山岡の話の意図が分って、俺はふ、と息を吐いた。

「いいんじゃない別に……話はじめたキッカケは最悪でも、俺と山岡の関係まで最悪な訳じゃないだろ」

薬を飲んだおかげか

それともオレンジジュースのおかげか、頭痛は少し和らいできた。

「……そうだね、うん……がんばる」

「さっき、幻聴はないけど、夢見るって言ってたよな。夢は、相変わらずか?」

「夢は……いつも同じだよ。

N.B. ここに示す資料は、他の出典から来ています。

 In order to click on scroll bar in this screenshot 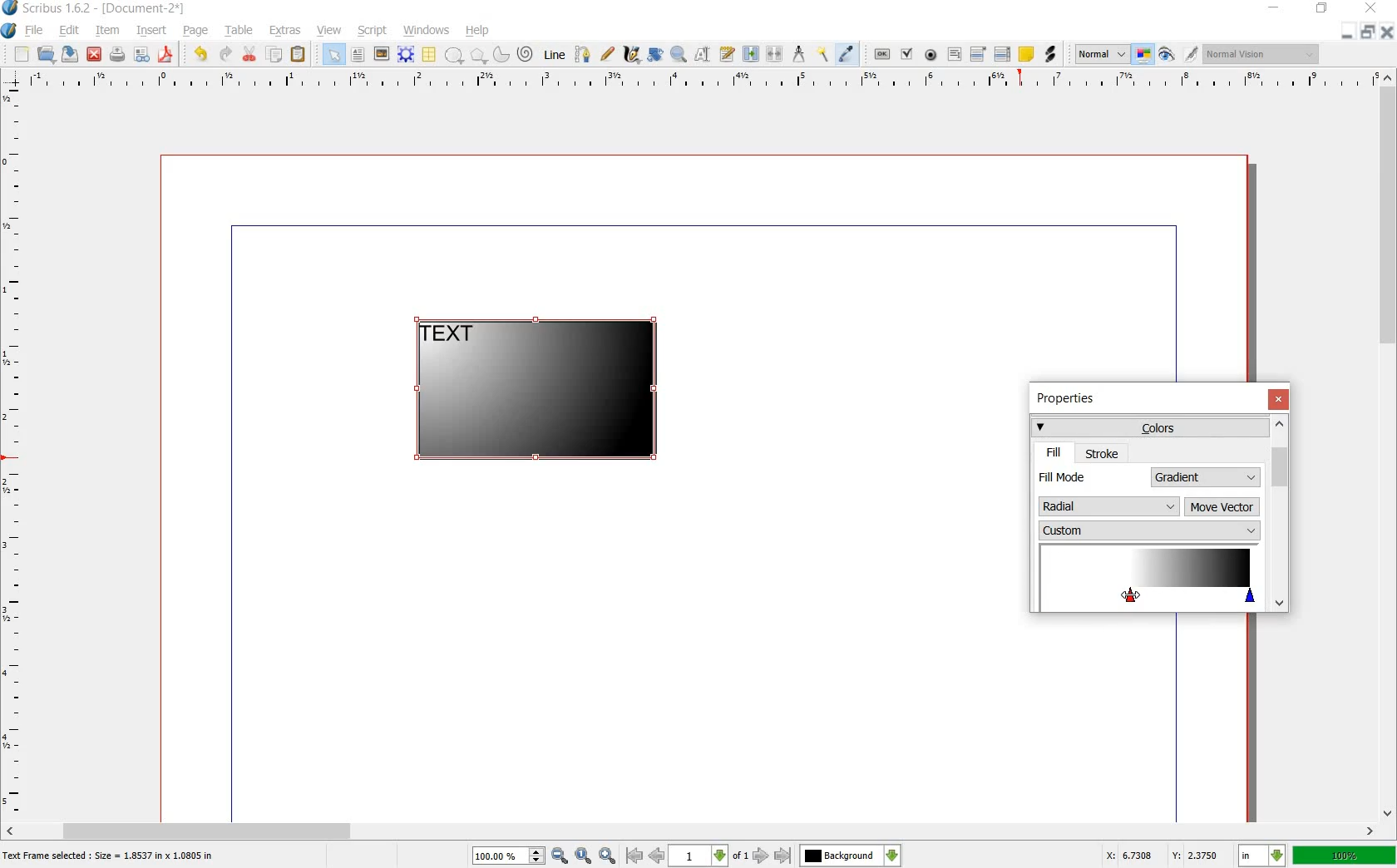, I will do `click(1388, 446)`.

暗い部屋の中でぐるぐる、ぐるぐる歩き回るだけ」

疲れ果て、泣いて、それで倒れるように眠ると、山岡は目を覚ますらしい。

体に悪い夢だ、本当に。

「死の待ち受けが山岡に夢を見せてるのかもな」

「続きは怖くて見たくない、寝るのが怖い」

そうやって、夢に出て山岡のことを弱らせていきたいのかもしれない

山岡は蔵持七海と接点はないし、繋がりがあるとしたら死の待ち受けだけだ。

死の待ち受けを接点にして、蔵持七海が山岡に夢という形で何か干渉をしてるとしか思えない。

「息が詰まるみたいで、苦しくて」

山岡の背後にある暗闇が、何かを思い出させた。

……分かりきってる。


蔵持七海だ。

今、蔵持七海のことを、考えようとして一瞬拒否した。


閉じこめられたあのライブハウスで見たものは

何だったんだろう。


なんでオレは、あそこで蔵持七海の幻なんかを見た?

……ライブハウスだから? あいつを探してたから?

山岡の見る夢と、同じで、俺と蔵持七海とのチャンネルが通じたんだろうか。

俺は死の待ち受けが表示されてない。

接点になるものとして考えられるのは、ライブハウスだけだ。